• [Entries shown]:

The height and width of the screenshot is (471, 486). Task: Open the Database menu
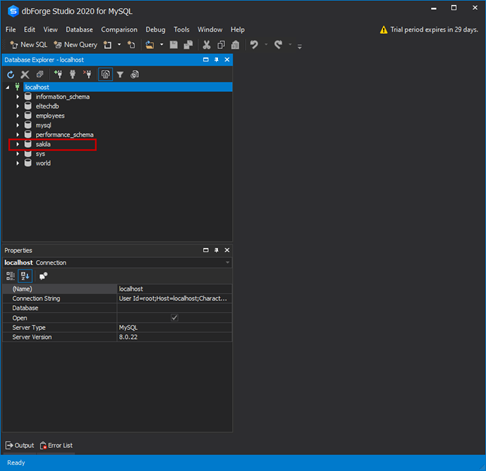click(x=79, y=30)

* * *

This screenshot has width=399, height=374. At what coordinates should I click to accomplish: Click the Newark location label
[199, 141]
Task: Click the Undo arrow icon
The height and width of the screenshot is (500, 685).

• [How to complete this task]:
Retype exactly, and only, the lines above from the one where "Task: Click the Undo arrow icon" occurs up to and including the one where "The height and width of the screenshot is (500, 685)." occurs.

• [Response for this exercise]:
Task: Click the Undo arrow icon
The height and width of the screenshot is (500, 685).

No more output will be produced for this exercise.